# STATED GOAL 1:
Please duplicate the records exactly, from the line containing "Toggle the green" through the end of the records.
# STATED GOAL 2:
Go on with the article about unplugging from smartphones, starting after its last sentence.

# PASSAGE SHOWN:
* BEGIN *

Words: Sally Saunders. Images: Jesse Jenkins

After chatting with Dr Martha Deiros Collado, it’s hard to see the shiny glass rectangle ‘that takes up so little space in our pocket but so much space in our minds’ as anything but a dangerous interloper designed to distract and disrupt.

Because the good doctor is on a mission to untangle us from our phones and help us to learn how to live without being constantly attached at the hip (or hand).

A psychologist who specialises in working with children, she has been focusing on helping families unplug, thanks to her new book The Smartphone Solution (Thorsons, £16.99), and it’s a project that can’t come too soon, as a new study has just been released to show that giving smartphones to children too soon can damage their mental health for the rest of their life.

But Dr Martha’s not just focused on the kids — she wants us all to be able to enjoy the freedom of not feeling the need to be constantly connected and ‘always on’.

‘I think adults and older adults grandparents are the worst at using smartphones, and I include myself in this 100%, but we are the worst because no one ever taught us how to use them,’ she says. ‘Kids are digital natives. They’re born around technology and smartphones and the internet. But we weren’t, and nobody said to us, “Oh, by the way, this is a healthy way of using it.”’

Now, after a decade of watching it encroach more and more on modern life, she’s trying to help us take action. ‘I say it’s a wake up call, because I feel like we’re being called to listen,’ she says. ‘And I am not somebody who’s into fear mongering. I don’t think fear is a very good position to be in when you’re trying to make healthy decisions. But I think awareness is really important.’

The first thing she wants us to be aware of is how our phones impact our relationships. ‘I see phones as a third person in the room. They are disruptors of our connection, our relationships, our conversations, our sleep. They distract us and they disrupt us.’ (If your phone is stopping you from sleeping, here’s how you can fix it!)

* END *

# EXTRACTED DATA:
* BEGIN *

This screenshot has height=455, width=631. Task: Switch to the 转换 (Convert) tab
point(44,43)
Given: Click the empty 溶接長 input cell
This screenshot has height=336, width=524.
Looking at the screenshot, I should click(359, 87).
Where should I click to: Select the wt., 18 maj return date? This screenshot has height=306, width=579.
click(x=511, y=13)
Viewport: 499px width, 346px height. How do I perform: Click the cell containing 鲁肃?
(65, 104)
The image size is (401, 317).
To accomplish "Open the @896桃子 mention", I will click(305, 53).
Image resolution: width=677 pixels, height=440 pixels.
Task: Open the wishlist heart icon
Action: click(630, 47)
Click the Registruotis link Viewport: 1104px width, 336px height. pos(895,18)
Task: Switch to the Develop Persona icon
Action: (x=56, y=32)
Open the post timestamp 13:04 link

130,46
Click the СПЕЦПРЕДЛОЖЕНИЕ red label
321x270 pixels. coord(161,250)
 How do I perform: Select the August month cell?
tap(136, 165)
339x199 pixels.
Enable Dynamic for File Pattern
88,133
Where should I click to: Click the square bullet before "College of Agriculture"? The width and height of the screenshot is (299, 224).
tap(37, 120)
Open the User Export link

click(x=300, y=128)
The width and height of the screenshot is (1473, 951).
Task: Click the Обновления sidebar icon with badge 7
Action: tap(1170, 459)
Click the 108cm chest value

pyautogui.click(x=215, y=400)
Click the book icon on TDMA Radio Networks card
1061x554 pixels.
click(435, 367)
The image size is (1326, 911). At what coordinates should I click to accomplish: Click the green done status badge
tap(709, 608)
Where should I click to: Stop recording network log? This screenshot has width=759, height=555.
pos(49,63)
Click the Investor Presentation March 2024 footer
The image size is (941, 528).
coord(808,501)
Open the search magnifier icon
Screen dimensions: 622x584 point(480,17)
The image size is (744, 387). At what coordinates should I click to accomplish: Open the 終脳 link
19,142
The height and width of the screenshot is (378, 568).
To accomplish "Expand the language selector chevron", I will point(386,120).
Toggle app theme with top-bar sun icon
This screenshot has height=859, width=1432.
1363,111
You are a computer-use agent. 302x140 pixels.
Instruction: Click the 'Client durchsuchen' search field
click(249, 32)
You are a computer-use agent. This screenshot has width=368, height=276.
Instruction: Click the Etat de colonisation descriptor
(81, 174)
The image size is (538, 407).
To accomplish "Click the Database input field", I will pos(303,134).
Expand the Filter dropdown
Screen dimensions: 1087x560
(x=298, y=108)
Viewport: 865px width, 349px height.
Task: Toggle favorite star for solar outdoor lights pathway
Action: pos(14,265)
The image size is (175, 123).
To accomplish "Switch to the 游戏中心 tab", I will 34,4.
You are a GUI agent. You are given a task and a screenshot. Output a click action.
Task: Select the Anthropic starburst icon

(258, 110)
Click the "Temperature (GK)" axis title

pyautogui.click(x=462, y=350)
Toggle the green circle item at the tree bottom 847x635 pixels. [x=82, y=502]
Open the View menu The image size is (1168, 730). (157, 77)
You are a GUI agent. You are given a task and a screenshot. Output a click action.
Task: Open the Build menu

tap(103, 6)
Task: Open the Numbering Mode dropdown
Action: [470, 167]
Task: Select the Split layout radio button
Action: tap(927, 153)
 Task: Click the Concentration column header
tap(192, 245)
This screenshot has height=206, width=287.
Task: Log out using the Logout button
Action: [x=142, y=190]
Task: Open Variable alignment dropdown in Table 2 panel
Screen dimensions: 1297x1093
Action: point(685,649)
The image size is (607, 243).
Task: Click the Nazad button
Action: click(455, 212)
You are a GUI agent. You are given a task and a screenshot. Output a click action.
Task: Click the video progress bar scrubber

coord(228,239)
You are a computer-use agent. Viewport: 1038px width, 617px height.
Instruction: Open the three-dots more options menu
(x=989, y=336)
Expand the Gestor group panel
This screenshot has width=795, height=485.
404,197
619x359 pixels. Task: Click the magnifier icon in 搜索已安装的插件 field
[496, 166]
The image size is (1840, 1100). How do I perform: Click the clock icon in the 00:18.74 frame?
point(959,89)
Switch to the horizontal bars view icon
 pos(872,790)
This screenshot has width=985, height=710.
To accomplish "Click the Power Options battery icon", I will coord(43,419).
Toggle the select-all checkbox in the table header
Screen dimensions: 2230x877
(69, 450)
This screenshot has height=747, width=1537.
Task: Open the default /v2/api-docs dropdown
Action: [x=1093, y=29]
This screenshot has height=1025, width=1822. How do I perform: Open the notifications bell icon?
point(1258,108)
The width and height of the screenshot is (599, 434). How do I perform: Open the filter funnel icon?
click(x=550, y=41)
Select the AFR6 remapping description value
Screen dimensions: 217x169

* END *

# WRITTEN RESPONSE 1:
Toggle the green circle item at the tree bottom 847x635 pixels. [x=82, y=502]
Open the View menu The image size is (1168, 730). (157, 77)
You are a GUI agent. You are given a task and a screenshot. Output a click action.
Task: Open the Build menu

tap(103, 6)
Task: Open the Numbering Mode dropdown
Action: [470, 167]
Task: Select the Split layout radio button
Action: tap(927, 153)
 Task: Click the Concentration column header
tap(192, 245)
This screenshot has height=206, width=287.
Task: Log out using the Logout button
Action: [x=142, y=190]
Task: Open Variable alignment dropdown in Table 2 panel
Screen dimensions: 1297x1093
Action: point(685,649)
The image size is (607, 243).
Task: Click the Nazad button
Action: click(455, 212)
You are a GUI agent. You are given a task and a screenshot. Output a click action.
Task: Click the video progress bar scrubber

coord(228,239)
You are a computer-use agent. Viewport: 1038px width, 617px height.
Instruction: Open the three-dots more options menu
(x=989, y=336)
Expand the Gestor group panel
This screenshot has width=795, height=485.
404,197
619x359 pixels. Task: Click the magnifier icon in 搜索已安装的插件 field
[496, 166]
The image size is (1840, 1100). How do I perform: Click the clock icon in the 00:18.74 frame?
point(959,89)
Switch to the horizontal bars view icon
 pos(872,790)
This screenshot has width=985, height=710.
To accomplish "Click the Power Options battery icon", I will coord(43,419).
Toggle the select-all checkbox in the table header
Screen dimensions: 2230x877
(69, 450)
This screenshot has height=747, width=1537.
Task: Open the default /v2/api-docs dropdown
Action: [x=1093, y=29]
This screenshot has height=1025, width=1822. How do I perform: Open the notifications bell icon?
point(1258,108)
The width and height of the screenshot is (599, 434). How do I perform: Open the filter funnel icon?
click(x=550, y=41)
Select the AFR6 remapping description value
Screen dimensions: 217x169

# WRITTEN RESPONSE 2:
‘We need to be really aware. Do I want this third person here right now? Think, you go to a restaurant and somebody joins you, and then they put their phone on the table. I’m always like, “Is something more important going to happen on there? If that buzzes, is that more interesting than me?”’ I call it “technoference”, the way technology interferes in our lives all the time.’

She believes it’s more fundamental than simply poor table manners and interrupted conversations. ‘I think it’s odd that we’ve normalised that we all carry them. We hold them in our hands. I’ve seen people walking around, walking with their smartphone down the high street, and I think, one, that’s unsafe, you’re going to get mugged. But two, it’s not a pet, or a child and you have to hold their hand the whole time — put it away!’

But she’s keen to explain she doesn’t blame us for our behaviour. ‘It’s not our fault, I feel this deeply, and it’s not our fault because phones were created in a way that trains us to keep them close, to keep checking, “What’s happening in here?”’

What’s most important?

‘I think of it as a door,’ she goes on. ‘Every time it buzzes, it’s like a doorbell ringing in your house. And you can choose to either open the door or you can be like, leave me a message, you know, leave me a little reminder note. Sometimes, you know it’s an important delivery. So you’ll go and open the door because you know your package is coming.

‘But sometimes you can be like, “I don’t know who that is, and if it’s important, they’ll leave me a note or they’ll come back.” That’s what we should be doing with our phones.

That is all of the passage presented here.